Museum of Modern Art
The Museum of Modern Art is one of the most internationally well-known art institutions, holder of a vast collection of modern and contemporary art, design objects, and films spanning myriad movements, regions, and cultures. One of the most heavily trafficked New York museums, it is also one of the biggest, at 708,000 square feet, as of 2019. Glenn Lowry has directed MoMA since 1995.
The museum was launched in 1929, with Alfred H. Barr serving as founding director. As MoMA’s leader until 1943, Barr defined the trajectory of modern art as a progression of -isms that came almost exclusively out of Europe; he mounted exhibitions devoted to Pablo Picasso, Mexican muralism, and European modernism’s problematic connections to African art. Crucially, he brought design, photography, and film into the museum’s galleries, at a time when they were not quite yet considered art forms.

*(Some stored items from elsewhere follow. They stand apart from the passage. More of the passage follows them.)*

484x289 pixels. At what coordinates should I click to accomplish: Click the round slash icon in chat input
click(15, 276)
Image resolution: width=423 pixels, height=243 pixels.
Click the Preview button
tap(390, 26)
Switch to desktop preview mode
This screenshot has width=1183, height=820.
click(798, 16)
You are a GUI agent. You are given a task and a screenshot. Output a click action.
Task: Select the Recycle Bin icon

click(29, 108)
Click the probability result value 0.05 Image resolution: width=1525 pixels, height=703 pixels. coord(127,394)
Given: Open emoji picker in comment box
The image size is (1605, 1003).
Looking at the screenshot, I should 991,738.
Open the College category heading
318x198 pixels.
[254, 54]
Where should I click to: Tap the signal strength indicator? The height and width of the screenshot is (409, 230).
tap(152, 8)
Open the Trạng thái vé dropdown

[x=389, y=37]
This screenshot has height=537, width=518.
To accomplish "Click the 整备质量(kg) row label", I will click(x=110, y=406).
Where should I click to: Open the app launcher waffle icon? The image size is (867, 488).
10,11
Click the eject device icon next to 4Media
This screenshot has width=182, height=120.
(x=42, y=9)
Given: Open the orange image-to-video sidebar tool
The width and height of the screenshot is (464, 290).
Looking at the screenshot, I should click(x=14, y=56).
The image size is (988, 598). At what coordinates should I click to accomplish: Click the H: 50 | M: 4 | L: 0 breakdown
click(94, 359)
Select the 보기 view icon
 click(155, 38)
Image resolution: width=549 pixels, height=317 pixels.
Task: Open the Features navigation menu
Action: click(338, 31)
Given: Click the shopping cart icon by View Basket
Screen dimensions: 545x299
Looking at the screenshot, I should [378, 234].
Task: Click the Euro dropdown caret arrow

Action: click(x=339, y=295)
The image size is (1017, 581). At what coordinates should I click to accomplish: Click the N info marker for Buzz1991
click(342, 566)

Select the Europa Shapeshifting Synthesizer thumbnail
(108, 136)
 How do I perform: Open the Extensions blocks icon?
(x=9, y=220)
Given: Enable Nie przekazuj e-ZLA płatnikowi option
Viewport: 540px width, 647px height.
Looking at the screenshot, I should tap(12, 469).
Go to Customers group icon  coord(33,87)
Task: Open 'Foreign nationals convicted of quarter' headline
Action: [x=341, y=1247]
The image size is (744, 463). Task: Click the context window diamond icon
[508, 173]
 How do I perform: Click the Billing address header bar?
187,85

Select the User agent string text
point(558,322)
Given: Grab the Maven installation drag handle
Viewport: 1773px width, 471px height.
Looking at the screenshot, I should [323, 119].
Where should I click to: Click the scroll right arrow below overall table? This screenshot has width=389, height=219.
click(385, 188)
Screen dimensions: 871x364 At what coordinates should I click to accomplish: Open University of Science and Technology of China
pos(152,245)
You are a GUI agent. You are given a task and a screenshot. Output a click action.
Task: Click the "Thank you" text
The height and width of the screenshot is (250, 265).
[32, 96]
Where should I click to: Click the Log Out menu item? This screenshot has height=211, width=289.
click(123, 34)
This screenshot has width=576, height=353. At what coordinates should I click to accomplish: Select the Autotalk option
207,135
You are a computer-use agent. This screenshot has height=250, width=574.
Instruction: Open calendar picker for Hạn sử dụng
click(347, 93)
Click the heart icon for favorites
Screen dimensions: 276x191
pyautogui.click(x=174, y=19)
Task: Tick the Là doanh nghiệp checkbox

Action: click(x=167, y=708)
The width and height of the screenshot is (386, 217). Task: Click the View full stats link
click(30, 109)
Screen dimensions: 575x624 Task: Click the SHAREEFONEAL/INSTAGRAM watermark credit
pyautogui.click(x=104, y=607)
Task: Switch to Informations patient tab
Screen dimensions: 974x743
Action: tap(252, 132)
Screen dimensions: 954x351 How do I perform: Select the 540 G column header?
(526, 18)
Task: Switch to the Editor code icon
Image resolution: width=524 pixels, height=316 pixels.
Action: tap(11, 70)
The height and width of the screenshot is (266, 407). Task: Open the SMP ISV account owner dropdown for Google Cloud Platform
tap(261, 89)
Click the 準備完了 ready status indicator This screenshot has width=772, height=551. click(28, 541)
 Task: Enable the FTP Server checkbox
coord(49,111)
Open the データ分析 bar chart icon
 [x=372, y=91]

In recent decades, however, there have been attempts to revise some of Barr’s modernist art history. When the museum reopened in 2019 following a $450 million expansion, its fully rehung collection globalized modernism to account for many art scenes and identities that Barr had chosen to leave out.
Once the leader of MoMA’s architecture department, Philip Johnson redesigned the museum’s sculpture garden in 1953. MoMA also houses theaters that screen films regularly, and in 2000, acquired a sister institution, MoMA PS1, in Queens.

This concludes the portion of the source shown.